30K Feet: Key Takeaways from Specialty & Custom Chemicals America

Harris Williams professionals regularly attend industry conferences and events. On the flight home, they share three key takeaways to help shape your priorities.

Event: Specialty & Custom Chemicals America

Report by: Patrick McNulty, managing director; John Lautemann, director; and Ty Denoncourt, vice president; all of the Harris Williams Industrial Group

Why is this an important event for professionals active in this industry?

Lautemann: There are a vast number of subsectors within the chemical and specialty materials industry, and many industry events are narrowly focused on one or a few of them. Specialty & Custom Chemicals America offers perhaps the best networking opportunities for professionals interested in a range of end markets and applications across specialty chemicals.

Which trends, companies or business models were top of mind at the event?

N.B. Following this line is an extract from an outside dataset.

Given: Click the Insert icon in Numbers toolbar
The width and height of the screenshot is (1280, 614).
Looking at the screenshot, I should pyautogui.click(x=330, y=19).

Lautemann: It was clear from the show that the specialty chemicals industry continues to attract increasing private equity interest, particularly given late-stage cycle dynamics. Quality specialty chemicals businesses typically offer diverse revenue streams and end markets, sticky customer relationships, and rational competition, all of which support stability across economic cycles. That’s increasingly important to investors at this point in the cycle.Specialty & Custom Chemicals America
Denoncourt: Our discussions also reinforced the fact that both strategic buyers and private equity investors are becoming more narrowly focused on key subsectors. Two to three years ago, we were seeing fairly broad interest from most buyers. Today, more groups are developing targeted theses and seeking spots on shortlists of high-potential buyers for their preferred assets. 
McNulty: For large corporate buyers, this is part of a continuing theme. We’ve seen elevated divestiture activity over the past 18 months, as diversified companies shed non-core assets and focus on higher-value chemistries and services. For private equity groups, this trend manifests itself in greater use of industry executives with deep expertise in a given subsector (e.g., coatings, water treatment, ingredients, etc.) and early, proactive outreach to assets of particular interest.

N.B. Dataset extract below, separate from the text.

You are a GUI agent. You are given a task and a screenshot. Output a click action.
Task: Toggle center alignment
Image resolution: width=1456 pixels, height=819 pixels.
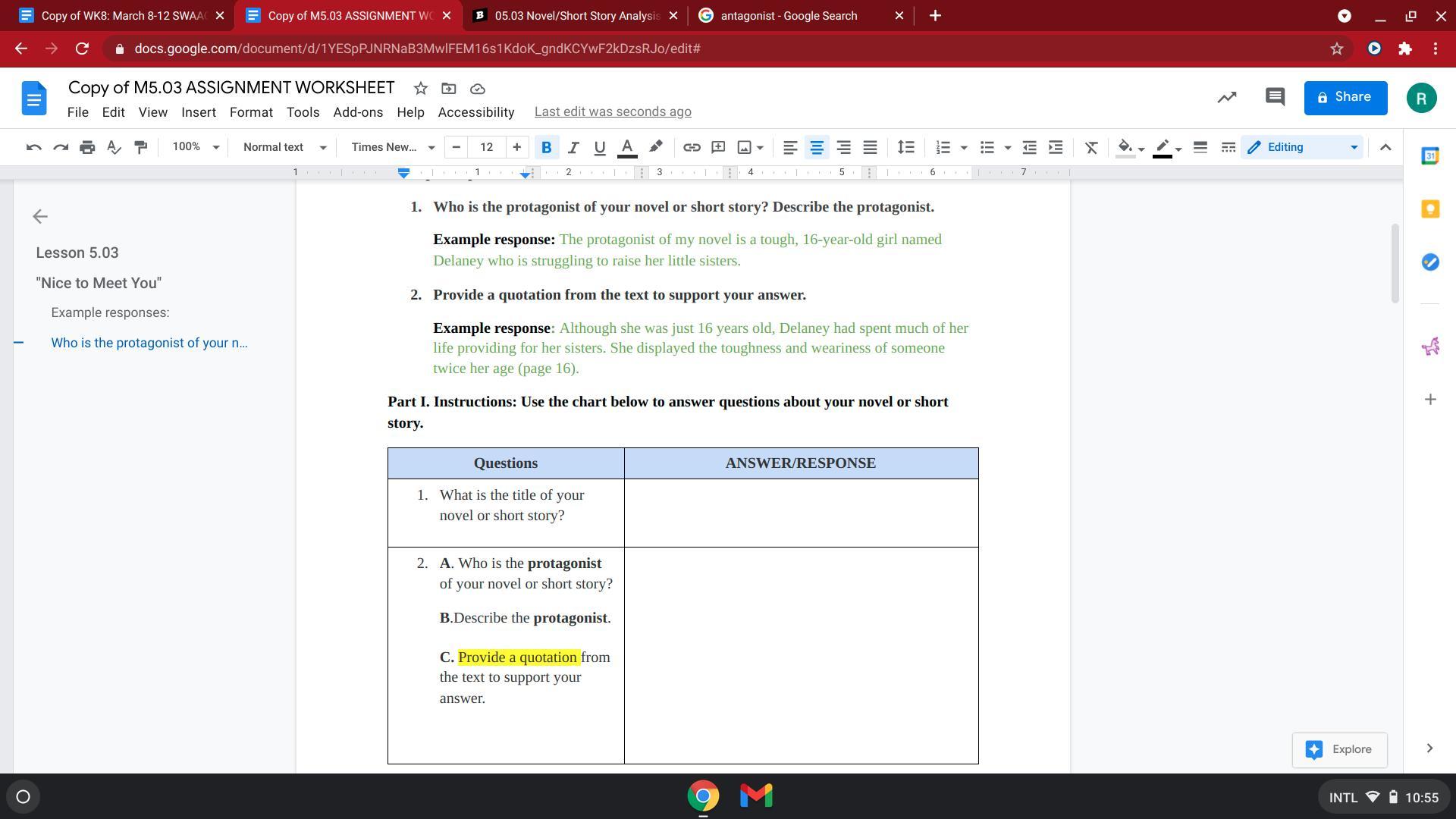(817, 147)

What opportunities are these dynamics creating for strategic buyers and private equity investors?

McNulty: After an active year for Harris Williams across chemicals and specialty materials—we recently advised DuBois Chemicals on its sale to Altas Partners, and announced the pending sale of Kissner Group Holdings to Stone Canyon Industries—we anticipate another active year for M&A in 2020, despite uncertainty related to the coronavirus and the election in the U.S.

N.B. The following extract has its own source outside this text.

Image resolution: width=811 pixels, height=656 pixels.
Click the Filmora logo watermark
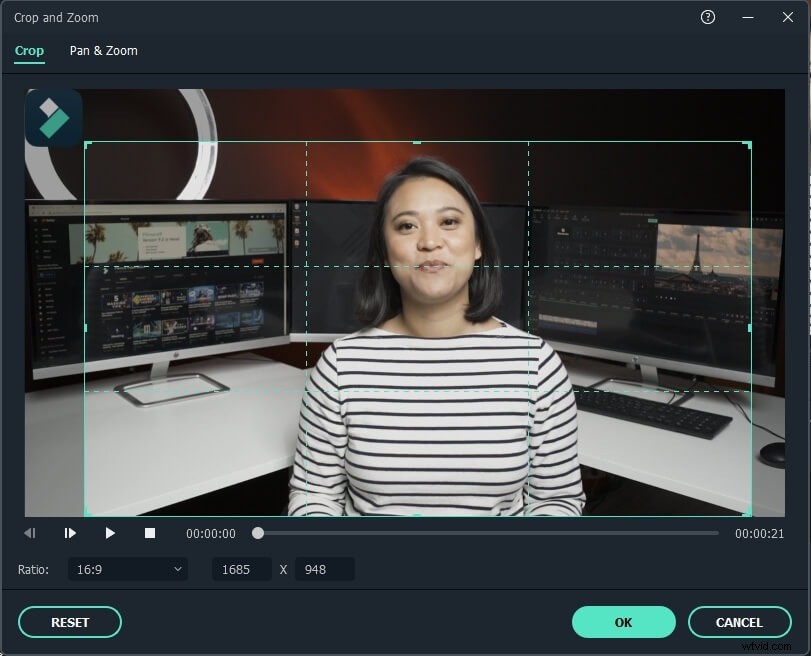(53, 118)
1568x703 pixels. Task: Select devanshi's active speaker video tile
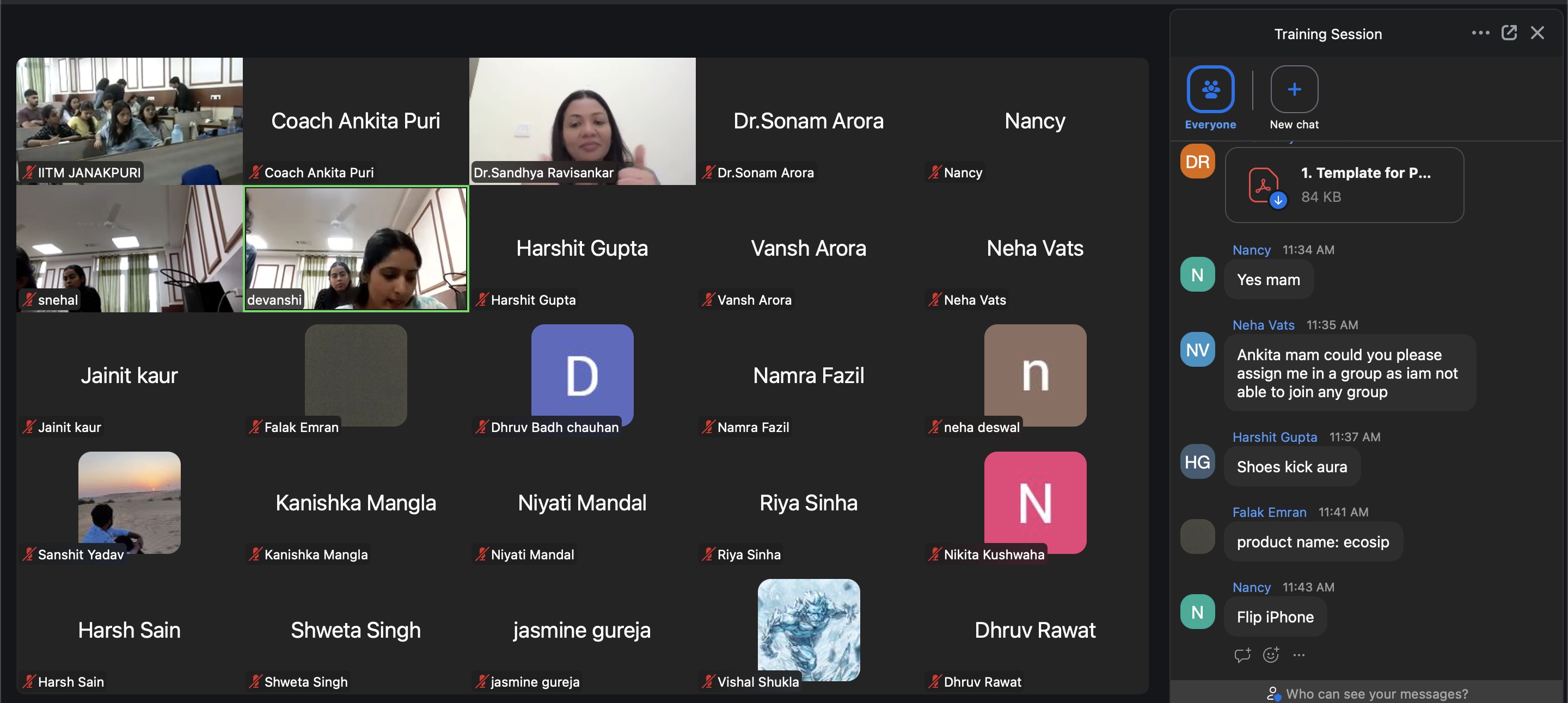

Lautemann: Specifically, we anticipate that corporate carve-out activity will remain elevated and that a broader group of private equity groups will join in the pursuit of those assets. We also see stronger interest in subsectors such as flavors and fragrances, specialty coating and adhesives, distribution, electronics, and we expect multiples in those segments to remain at or near all-time highs. As a result, owners of businesses in these sectors and others will be under some pressure to consider shorter holds given such supportive conditions.